> [Objective 1]: In the book launch post, copy the passage starting at "Here's Ashley to" and ending at "their life forever.".
> [Objective 2]: According to the book launch post, where was the author sitting when the idea for the novel came to him?
> [Objective 3]: For each statement, say yes or no depending on whether the book launch post agrees, and quote the words that decide it: (a) The launch will take place at Derby Waterstone's. (b) The protagonist feels no regret after killing his wife. (c) The author and his wife stayed in a hotel that Valentine's Day.

---------- Selected extract

Not long now until the much anticipated launch of Ashley Lloyd Smith's debut novel, Pizza with Jimbob & Twoforks, at Derby Waterstone's on 1 October — "amazement" is promised(!), so it's a launch not to be missed.
Here's Ashley to tell you something about his new book …
When I explain to people where I got the idea for the novel, they can get the wrong idea. It was Valentine's Day, 2013, and I was sitting on a toilet in a chain pub/restaurant. I could hear clearly conversations through the wall and it made me wonder what someone might overhear, what might change their life forever.
This led to a story in which the protagonist hears something that makes him kill his wife. He regrets it almost immediately and attempts to make up for this in some way. But no, I'm not planning murder, or bitterly divorced, and my wife hasn't mysteriously been missing for four years. That Valentine's Day was one of the most romantic we have ever had, walking back over fields to our stay in a cosy Tepee with a fire and frost on the door flaps. And despite the novel's theme, we're still very happy.

--------------------
---------- Entries provided

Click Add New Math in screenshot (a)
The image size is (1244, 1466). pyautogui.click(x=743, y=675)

--------------------
---------- Entries provided

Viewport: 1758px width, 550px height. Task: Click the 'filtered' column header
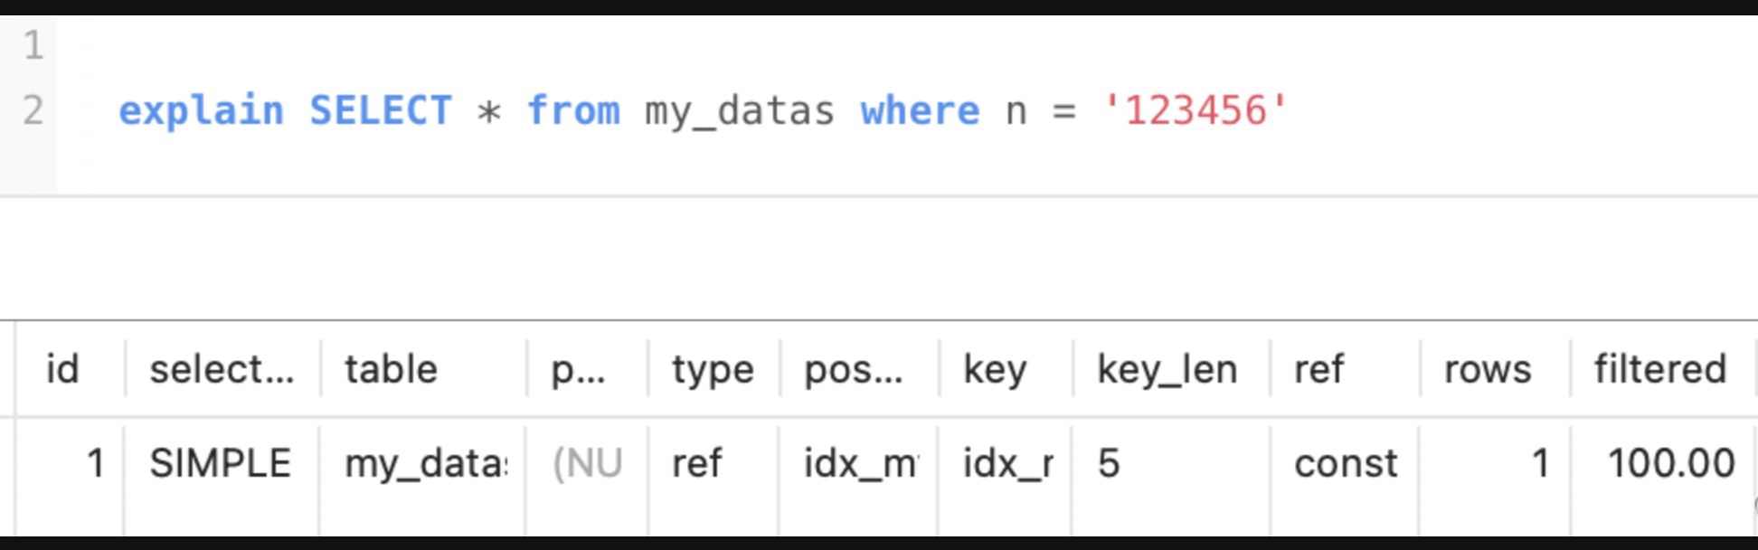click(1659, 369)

--------------------
---------- Entries provided

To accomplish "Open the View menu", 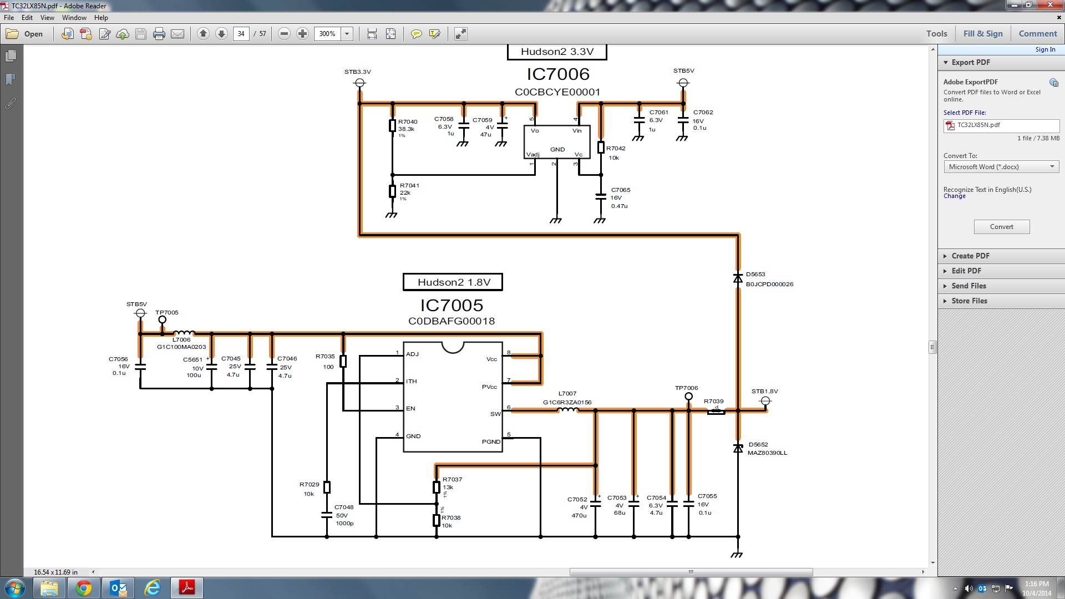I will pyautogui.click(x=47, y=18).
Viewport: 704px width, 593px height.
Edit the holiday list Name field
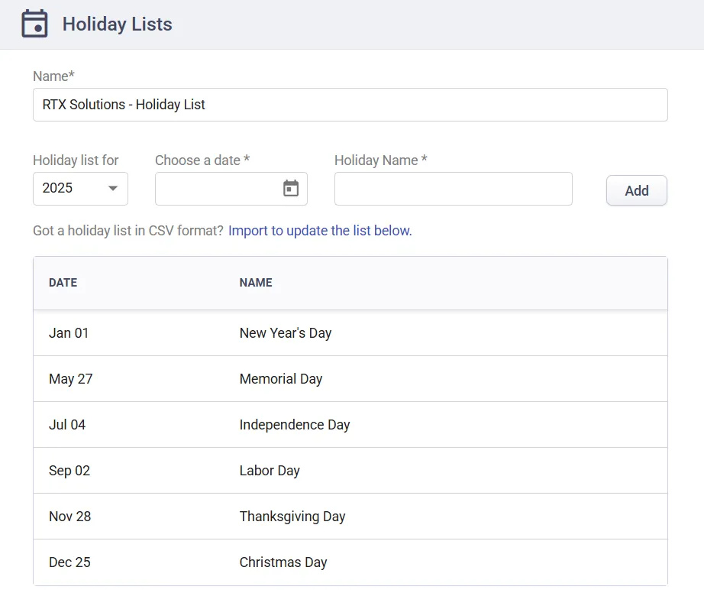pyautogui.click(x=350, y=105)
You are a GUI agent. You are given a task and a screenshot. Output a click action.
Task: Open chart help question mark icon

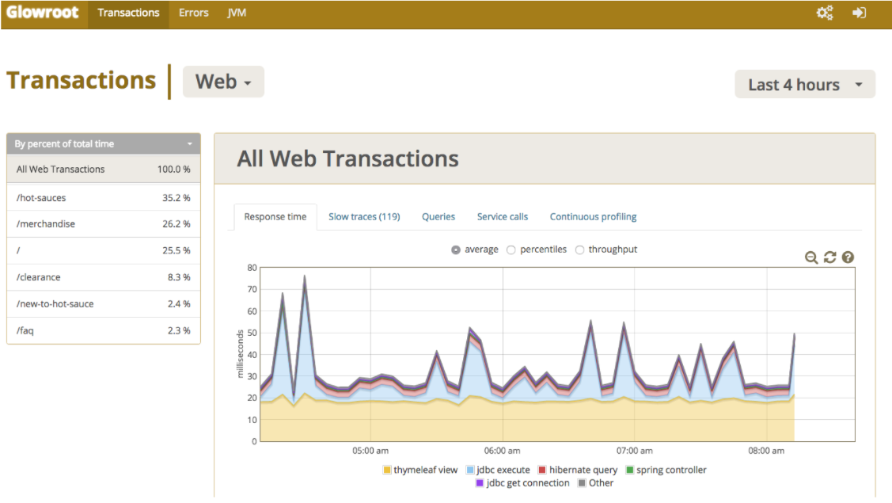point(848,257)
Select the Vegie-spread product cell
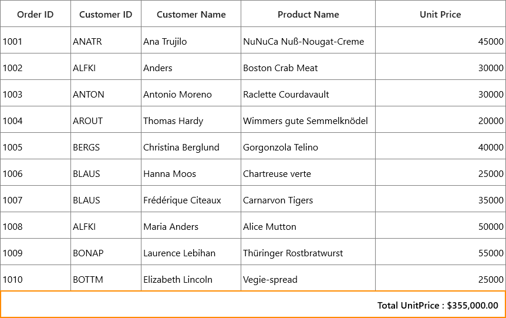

--------------------

> [Complete output 1]:
Here's Ashley to tell you something about his new book …
When I explain to people where I got the idea for the novel, they can get the wrong idea. It was Valentine's Day, 2013, and I was sitting on a toilet in a chain pub/restaurant. I could hear clearly conversations through the wall and it made me wonder what someone might overhear, what might change their life forever.

> [Complete output 2]: On a toilet in a chain pub/restaurant, on Valentine's Day, 2013.

> [Complete output 3]:
(a) Yes: "at Derby Waterstone's on 1 October"
(b) No: "He regrets it almost immediately"
(c) No: "our stay in a cosy Tepee"